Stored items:
>>>>>
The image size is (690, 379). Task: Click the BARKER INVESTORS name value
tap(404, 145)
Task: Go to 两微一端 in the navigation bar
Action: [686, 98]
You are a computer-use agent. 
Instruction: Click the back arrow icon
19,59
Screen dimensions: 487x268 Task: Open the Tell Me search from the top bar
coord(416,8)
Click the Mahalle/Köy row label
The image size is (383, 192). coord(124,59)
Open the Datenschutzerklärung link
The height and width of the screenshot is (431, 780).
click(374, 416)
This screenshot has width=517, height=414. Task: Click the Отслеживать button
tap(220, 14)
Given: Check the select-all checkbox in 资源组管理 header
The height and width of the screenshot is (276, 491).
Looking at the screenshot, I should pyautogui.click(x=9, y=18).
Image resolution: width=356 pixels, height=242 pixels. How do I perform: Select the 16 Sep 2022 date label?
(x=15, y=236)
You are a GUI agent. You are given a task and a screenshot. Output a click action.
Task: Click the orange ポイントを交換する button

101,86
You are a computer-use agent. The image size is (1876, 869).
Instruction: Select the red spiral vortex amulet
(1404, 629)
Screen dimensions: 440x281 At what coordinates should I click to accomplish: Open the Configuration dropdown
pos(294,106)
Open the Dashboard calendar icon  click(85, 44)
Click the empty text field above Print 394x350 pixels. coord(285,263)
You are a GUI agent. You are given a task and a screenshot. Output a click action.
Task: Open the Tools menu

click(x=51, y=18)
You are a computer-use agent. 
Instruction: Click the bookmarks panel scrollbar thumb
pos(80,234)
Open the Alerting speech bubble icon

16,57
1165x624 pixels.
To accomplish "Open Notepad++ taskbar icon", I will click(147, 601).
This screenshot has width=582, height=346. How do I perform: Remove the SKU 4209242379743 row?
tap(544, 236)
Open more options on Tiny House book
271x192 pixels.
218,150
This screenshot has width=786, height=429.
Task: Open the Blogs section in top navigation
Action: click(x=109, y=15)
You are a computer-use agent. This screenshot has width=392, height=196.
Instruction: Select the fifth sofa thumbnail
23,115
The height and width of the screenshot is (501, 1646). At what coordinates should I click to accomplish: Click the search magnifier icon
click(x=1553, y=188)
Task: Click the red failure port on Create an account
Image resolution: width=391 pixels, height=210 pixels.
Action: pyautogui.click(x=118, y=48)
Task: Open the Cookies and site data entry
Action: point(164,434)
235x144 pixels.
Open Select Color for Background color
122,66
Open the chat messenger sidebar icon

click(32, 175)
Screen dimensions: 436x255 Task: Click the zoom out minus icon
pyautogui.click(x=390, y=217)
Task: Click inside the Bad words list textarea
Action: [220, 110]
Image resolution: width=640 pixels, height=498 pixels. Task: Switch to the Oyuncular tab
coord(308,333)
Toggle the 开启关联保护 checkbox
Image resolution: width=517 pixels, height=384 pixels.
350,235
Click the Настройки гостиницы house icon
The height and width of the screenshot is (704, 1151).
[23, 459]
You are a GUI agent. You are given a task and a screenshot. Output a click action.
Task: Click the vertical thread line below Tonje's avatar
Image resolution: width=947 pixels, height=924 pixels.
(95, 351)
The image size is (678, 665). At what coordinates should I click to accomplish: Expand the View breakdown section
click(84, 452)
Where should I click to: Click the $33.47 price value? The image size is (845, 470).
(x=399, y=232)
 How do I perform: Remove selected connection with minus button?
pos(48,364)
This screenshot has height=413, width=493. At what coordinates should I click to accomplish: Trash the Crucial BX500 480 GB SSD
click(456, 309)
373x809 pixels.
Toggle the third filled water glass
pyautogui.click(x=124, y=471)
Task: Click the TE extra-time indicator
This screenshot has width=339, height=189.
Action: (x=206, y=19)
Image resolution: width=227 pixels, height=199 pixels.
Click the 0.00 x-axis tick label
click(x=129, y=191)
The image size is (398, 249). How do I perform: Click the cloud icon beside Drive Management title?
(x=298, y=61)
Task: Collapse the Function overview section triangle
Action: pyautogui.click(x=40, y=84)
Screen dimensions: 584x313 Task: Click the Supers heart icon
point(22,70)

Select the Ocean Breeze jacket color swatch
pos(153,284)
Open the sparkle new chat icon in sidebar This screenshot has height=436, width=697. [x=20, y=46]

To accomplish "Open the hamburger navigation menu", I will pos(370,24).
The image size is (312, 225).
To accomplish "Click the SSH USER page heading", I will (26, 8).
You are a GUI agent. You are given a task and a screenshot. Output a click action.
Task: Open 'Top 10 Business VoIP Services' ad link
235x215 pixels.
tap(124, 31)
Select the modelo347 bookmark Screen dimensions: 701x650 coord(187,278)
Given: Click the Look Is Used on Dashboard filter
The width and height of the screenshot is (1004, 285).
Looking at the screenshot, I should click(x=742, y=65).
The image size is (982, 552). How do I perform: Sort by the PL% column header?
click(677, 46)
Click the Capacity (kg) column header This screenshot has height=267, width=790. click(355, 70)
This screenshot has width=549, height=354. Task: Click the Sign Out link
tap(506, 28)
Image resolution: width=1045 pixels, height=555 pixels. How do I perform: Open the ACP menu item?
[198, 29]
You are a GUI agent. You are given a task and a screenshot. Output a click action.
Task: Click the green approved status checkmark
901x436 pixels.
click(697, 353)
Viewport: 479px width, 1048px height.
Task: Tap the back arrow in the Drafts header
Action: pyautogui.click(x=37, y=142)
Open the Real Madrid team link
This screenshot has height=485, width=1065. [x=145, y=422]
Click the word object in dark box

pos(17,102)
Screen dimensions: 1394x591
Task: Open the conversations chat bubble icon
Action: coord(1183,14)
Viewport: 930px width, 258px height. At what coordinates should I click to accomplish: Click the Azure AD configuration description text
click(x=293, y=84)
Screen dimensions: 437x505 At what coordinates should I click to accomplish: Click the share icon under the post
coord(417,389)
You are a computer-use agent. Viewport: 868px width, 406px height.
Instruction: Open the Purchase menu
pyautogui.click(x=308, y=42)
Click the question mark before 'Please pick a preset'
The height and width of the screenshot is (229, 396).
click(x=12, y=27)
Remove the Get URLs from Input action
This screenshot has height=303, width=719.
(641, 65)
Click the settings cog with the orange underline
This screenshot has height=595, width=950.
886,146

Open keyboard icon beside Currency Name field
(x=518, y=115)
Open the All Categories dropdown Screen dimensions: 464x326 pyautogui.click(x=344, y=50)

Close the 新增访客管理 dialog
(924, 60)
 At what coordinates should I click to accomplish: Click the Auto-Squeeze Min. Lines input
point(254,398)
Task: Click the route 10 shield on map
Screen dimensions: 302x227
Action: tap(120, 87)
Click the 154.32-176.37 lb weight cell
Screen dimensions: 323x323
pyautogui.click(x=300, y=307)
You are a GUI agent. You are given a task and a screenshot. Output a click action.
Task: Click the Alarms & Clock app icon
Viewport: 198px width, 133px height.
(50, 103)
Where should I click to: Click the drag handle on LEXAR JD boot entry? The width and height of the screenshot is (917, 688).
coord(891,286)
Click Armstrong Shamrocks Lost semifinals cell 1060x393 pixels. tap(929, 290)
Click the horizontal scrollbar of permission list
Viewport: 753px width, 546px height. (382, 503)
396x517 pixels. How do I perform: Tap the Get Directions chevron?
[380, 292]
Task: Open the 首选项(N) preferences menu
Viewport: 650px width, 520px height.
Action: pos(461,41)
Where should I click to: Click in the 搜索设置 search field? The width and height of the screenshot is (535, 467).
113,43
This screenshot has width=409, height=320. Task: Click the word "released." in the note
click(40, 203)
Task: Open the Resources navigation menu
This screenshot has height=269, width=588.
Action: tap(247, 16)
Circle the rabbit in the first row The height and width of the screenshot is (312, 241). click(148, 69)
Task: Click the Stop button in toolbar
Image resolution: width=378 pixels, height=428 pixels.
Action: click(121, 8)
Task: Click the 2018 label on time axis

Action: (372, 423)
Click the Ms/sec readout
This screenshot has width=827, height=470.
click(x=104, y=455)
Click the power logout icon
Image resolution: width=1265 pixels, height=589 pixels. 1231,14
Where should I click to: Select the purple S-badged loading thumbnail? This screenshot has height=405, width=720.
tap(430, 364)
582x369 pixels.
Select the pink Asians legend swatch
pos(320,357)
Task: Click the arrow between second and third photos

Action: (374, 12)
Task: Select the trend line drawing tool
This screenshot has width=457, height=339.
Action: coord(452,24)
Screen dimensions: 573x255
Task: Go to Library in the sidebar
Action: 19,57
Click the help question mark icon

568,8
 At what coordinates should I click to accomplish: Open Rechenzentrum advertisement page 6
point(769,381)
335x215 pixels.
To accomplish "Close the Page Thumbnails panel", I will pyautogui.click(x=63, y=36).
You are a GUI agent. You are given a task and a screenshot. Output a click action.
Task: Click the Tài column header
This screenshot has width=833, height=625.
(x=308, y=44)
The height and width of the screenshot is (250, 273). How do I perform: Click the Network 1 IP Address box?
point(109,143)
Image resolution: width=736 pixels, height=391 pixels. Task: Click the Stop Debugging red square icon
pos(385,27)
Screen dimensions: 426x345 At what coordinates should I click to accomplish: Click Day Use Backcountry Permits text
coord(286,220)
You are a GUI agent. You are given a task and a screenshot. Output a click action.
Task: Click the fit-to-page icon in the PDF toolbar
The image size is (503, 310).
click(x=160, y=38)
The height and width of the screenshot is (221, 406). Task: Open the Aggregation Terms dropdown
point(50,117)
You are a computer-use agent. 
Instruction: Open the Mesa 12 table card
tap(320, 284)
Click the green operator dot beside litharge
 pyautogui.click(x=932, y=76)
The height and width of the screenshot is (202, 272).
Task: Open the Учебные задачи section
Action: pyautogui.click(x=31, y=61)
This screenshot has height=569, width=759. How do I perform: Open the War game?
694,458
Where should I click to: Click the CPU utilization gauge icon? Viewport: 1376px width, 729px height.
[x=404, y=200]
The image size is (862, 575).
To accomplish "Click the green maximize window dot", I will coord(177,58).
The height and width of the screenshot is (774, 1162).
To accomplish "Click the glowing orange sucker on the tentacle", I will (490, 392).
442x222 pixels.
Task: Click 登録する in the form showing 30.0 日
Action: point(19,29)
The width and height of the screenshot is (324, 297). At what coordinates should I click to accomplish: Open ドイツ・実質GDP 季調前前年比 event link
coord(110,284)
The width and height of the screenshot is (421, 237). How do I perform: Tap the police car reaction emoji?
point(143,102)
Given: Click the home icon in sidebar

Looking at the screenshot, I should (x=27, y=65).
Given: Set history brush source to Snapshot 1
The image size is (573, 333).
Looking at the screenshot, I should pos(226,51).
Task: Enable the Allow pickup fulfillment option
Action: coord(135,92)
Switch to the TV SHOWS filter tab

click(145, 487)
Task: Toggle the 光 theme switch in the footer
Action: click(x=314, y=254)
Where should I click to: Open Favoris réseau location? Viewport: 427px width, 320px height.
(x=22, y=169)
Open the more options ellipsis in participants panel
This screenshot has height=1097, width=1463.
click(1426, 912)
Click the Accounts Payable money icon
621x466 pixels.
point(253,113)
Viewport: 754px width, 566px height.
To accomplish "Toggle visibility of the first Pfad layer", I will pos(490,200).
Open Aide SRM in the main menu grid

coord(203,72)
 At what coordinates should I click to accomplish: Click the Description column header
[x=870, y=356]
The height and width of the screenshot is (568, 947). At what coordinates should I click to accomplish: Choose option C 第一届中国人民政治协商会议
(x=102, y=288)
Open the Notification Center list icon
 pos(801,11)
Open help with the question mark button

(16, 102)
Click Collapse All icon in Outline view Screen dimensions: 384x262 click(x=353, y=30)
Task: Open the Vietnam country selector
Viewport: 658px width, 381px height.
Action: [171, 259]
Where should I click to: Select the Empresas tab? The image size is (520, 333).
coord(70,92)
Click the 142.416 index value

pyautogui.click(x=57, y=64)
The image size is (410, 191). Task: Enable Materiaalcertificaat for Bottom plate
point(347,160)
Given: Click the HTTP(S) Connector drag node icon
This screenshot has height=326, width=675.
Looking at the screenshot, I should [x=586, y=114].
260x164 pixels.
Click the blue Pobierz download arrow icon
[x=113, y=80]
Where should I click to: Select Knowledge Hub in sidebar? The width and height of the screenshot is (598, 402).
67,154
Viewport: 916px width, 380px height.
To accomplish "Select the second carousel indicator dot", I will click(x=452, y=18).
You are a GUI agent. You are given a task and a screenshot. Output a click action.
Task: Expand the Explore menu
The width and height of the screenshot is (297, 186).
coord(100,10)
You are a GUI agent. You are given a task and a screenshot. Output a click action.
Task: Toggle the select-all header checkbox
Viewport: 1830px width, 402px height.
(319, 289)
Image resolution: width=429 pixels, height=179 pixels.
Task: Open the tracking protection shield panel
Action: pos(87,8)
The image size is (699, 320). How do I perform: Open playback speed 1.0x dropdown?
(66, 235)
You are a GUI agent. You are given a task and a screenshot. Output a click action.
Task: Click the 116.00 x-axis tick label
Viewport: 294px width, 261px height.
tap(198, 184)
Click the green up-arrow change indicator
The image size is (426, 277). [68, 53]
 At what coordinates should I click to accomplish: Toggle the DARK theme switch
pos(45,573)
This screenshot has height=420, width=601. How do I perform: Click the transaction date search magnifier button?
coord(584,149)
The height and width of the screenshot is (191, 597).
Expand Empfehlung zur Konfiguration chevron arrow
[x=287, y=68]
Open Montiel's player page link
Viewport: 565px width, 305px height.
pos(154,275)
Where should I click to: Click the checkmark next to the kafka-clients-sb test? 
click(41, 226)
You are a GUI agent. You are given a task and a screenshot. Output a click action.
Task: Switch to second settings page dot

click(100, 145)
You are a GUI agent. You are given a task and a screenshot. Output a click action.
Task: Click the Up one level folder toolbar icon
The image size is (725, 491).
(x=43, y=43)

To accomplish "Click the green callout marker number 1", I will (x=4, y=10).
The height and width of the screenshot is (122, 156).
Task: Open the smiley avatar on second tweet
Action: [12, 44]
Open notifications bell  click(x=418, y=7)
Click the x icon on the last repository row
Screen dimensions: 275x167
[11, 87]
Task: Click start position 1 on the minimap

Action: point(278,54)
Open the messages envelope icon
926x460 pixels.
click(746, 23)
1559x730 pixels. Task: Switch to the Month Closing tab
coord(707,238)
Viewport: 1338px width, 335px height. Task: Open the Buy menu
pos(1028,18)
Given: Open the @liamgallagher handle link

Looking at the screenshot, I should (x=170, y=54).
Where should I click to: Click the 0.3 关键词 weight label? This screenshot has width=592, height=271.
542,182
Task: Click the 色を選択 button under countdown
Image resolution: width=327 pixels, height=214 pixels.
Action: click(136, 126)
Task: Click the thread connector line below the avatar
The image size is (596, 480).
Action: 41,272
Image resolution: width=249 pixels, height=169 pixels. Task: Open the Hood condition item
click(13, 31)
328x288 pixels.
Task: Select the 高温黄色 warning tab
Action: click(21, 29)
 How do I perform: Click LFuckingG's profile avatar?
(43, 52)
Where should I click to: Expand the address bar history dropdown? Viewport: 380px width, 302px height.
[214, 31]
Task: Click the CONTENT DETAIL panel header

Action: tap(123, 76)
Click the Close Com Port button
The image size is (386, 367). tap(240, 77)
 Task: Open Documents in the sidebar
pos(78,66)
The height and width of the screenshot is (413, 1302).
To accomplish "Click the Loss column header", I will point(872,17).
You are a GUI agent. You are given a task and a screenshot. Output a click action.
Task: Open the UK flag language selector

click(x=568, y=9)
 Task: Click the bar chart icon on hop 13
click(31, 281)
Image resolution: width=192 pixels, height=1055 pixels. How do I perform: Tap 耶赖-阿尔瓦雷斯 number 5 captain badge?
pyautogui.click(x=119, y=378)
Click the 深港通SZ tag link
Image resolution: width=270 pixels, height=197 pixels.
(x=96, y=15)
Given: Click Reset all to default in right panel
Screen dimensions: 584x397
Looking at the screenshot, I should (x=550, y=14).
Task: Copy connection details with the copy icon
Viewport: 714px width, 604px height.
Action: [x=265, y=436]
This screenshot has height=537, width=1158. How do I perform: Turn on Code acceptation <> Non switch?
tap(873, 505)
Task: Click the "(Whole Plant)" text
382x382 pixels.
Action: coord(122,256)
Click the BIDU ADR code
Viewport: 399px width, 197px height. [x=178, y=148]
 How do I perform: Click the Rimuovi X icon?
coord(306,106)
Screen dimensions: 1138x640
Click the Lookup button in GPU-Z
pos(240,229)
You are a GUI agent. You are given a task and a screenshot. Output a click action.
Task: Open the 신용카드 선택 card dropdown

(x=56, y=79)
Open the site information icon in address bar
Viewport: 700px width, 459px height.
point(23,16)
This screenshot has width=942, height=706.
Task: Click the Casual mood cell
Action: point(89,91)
<<<<<
Your instructions: Repeat only what runs from the line holding "Screen dimensions: 1138x640" to the end of the data, keeping every line exactly as written, first and last included.

Answer below:
Screen dimensions: 1138x640
Click the Lookup button in GPU-Z
pos(240,229)
You are a GUI agent. You are given a task and a screenshot. Output a click action.
Task: Open the 신용카드 선택 card dropdown

(x=56, y=79)
Open the site information icon in address bar
Viewport: 700px width, 459px height.
point(23,16)
This screenshot has width=942, height=706.
Task: Click the Casual mood cell
Action: point(89,91)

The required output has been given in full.